For real reform, New York should change how it elects representatives

JUNE 25, 2009
    In the few short months since they gained power after 40-some years in the political wilderness, the hapless New York State Senate Democrats showed why they’d been relegated to the sidelines for the vast majority of the 20th century.
    But even worse than their basic political incompetence, the Democrats failed to live up to their pre-election talk. They came into office promising a host of institutional reforms: empowering rank-and-file senators, using conference committees instead of the “three men in a room” to hash out policy decisions, not hogging all the Senate money. Yet they effectively mimicked their long-time Republican tormentors by punishing minority lawmakers with the same treatment that Democrats had long detested.
    After regaining power, the Republicans have tried to wear the reformers’ garb. But what they’ve called meaningful change is a joke. They have focused on small, publicity-seeking internal tweaks that will provide no real benefit for New Yorkers or for better governance.
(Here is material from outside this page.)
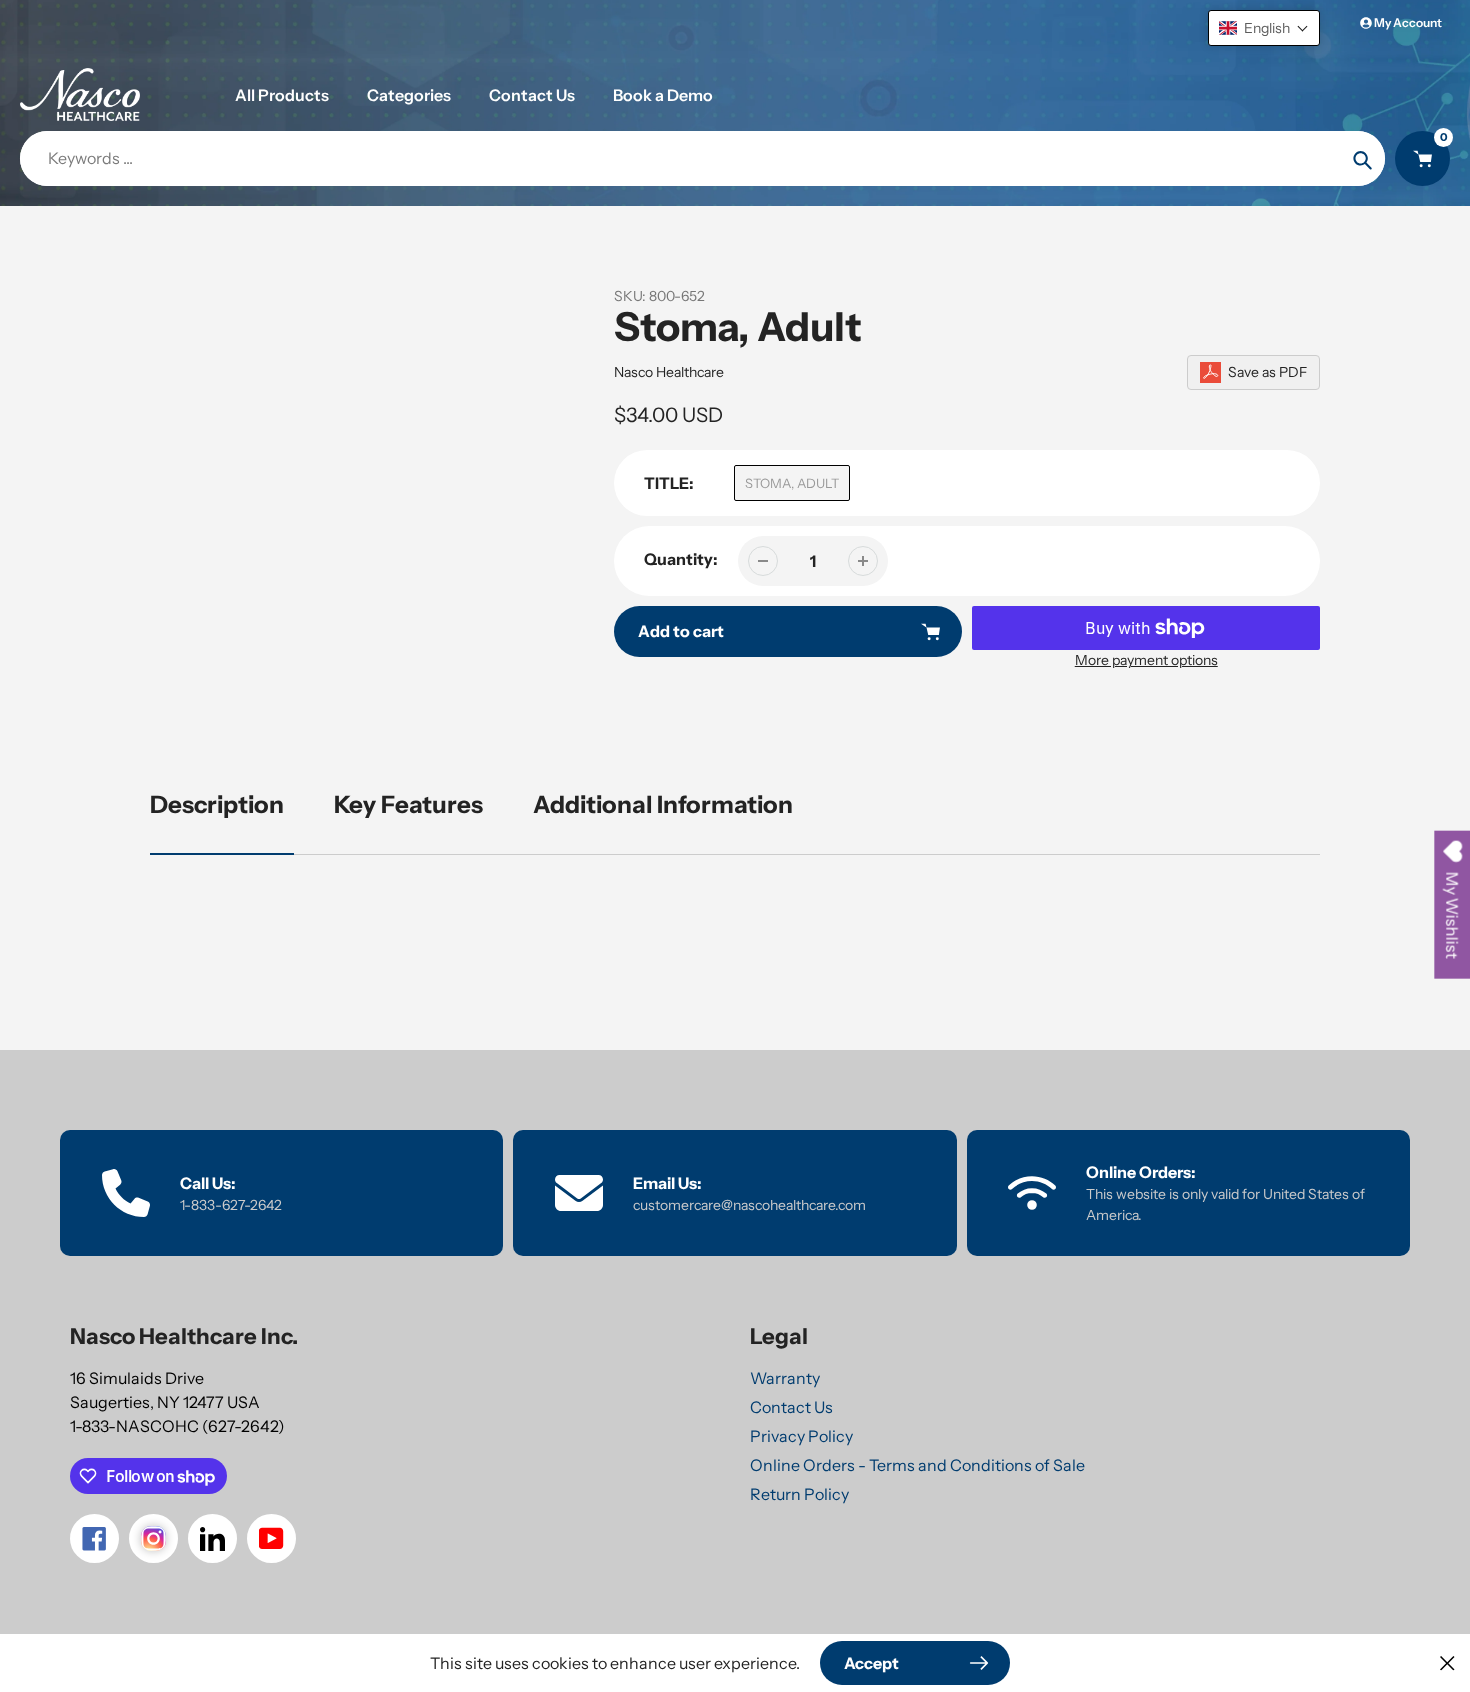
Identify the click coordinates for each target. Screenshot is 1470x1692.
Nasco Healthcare (669, 372)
    A power-sharing agreement, potentially with some reforms, now seems to be emerging. But instead of eliminating frequently corrupt and wasteful member items, senators say they will share them. Rather than making serious cuts into the bloated Senate workforce, as befits an economic crisis, they want to make sure that everybody gets close-to-equal overstaffing.
    There is a need here for some real changes, and the Democrats are the party to push for it. Not just the obvious, like getting rid of member items and slicing staffs. They should also champion systemic changes - ones that, with growing Democratic voter enrollment in the state, will have the added benefit to the party of significantly improving its odds of gaining long-term control of the Senate. They should push to revamp the Senate’s campaign finance laws and to eliminate the gerrymander.
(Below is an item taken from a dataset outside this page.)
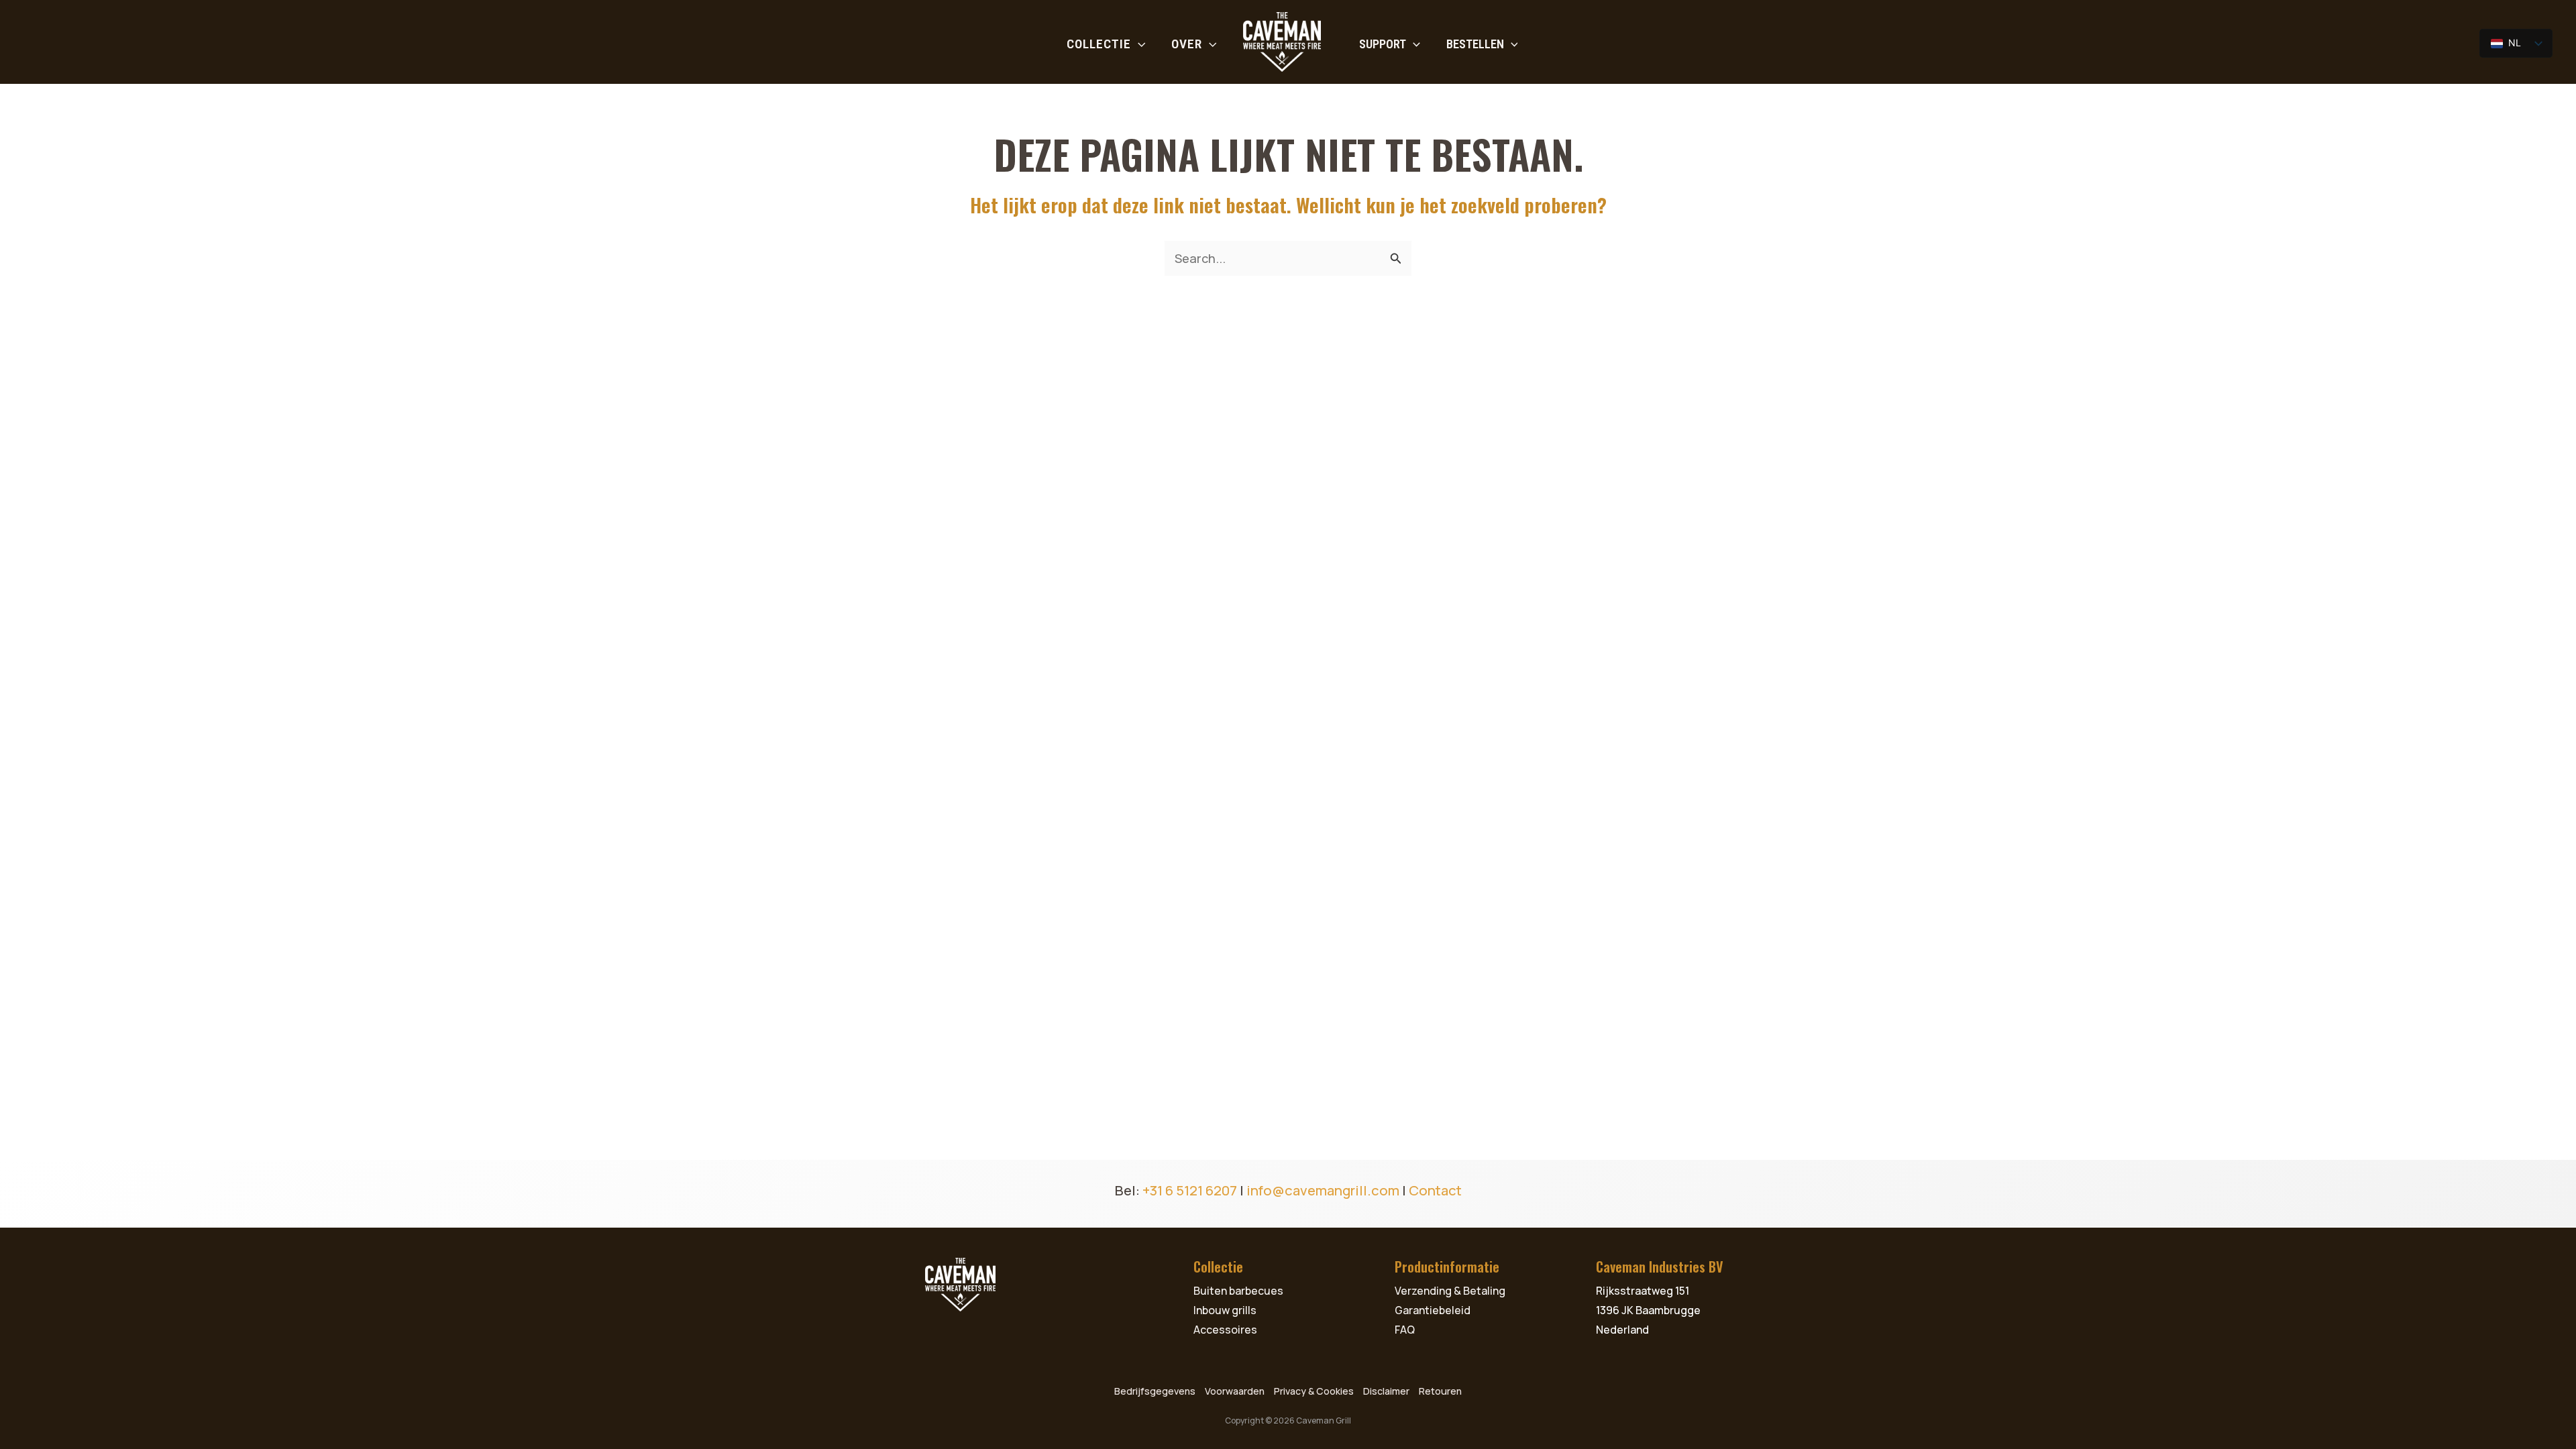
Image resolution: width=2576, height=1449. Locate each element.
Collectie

    New York has some of the loosest campaign finance rules in the country, from allowing unlimited soft money donations to the parties for “housekeeping” to sky-high contribution limits for candidates. But what stands out is a special carve-out for senators. The individual contribution limit for each donor to a senator is significantly higher than to a member of the Assembly, not to mention for a presidential contender. Each senator can receive donations of up to $6,000 for a primary and $9,500 for a general election. Simply cutting this figure down would be a welcome improvement.
    In a similar vein, control of the legislative district boundaries is one of the most powerful weapons in an incumbent’s arsenal. After the census is taken each decade, state legislatures redraw district lines. The law requires that each district contain an equal population. But even with this limitation, political leaders are able to slice the maps to maximize political benefit.
    The result is that regardless of demographic changes, the party in power makes sure its incumbents are protected. In New York, the Republicans successfully used redistricting to protect their Senate majority against the large statewide Democratic enrollment edge.
    Of course, by handing this task over to a nonpartisan redistricting commission, senators would be taking a risk with their own seats. Drawing the district lines allows them to remove potential primary and general election threats.
    And redistricting reform has an additional hurdle - there would be ferocious complaints from the Assembly, where the Democrats hold a huge advantage and see no profit in giving up a powerful weapon. But by pushing hard for a nonpartisan process, Senate Democrats would send a signal that they are serious about reform.
    In their years out of power, the Senate Democrats talked a good game. But from Jan. 7 through June 8, they operated in business-as-usual mode. Now, with the legislative arena so tenuous, they should find religion and back up their old talk with action. Campaign finance and redistricting reform are two obvious places to start.
    Joshua Spivak, a lawyer and public relations executive, is a research fellow at the Hugh L. Carey Center for Government Reform at Wagner College.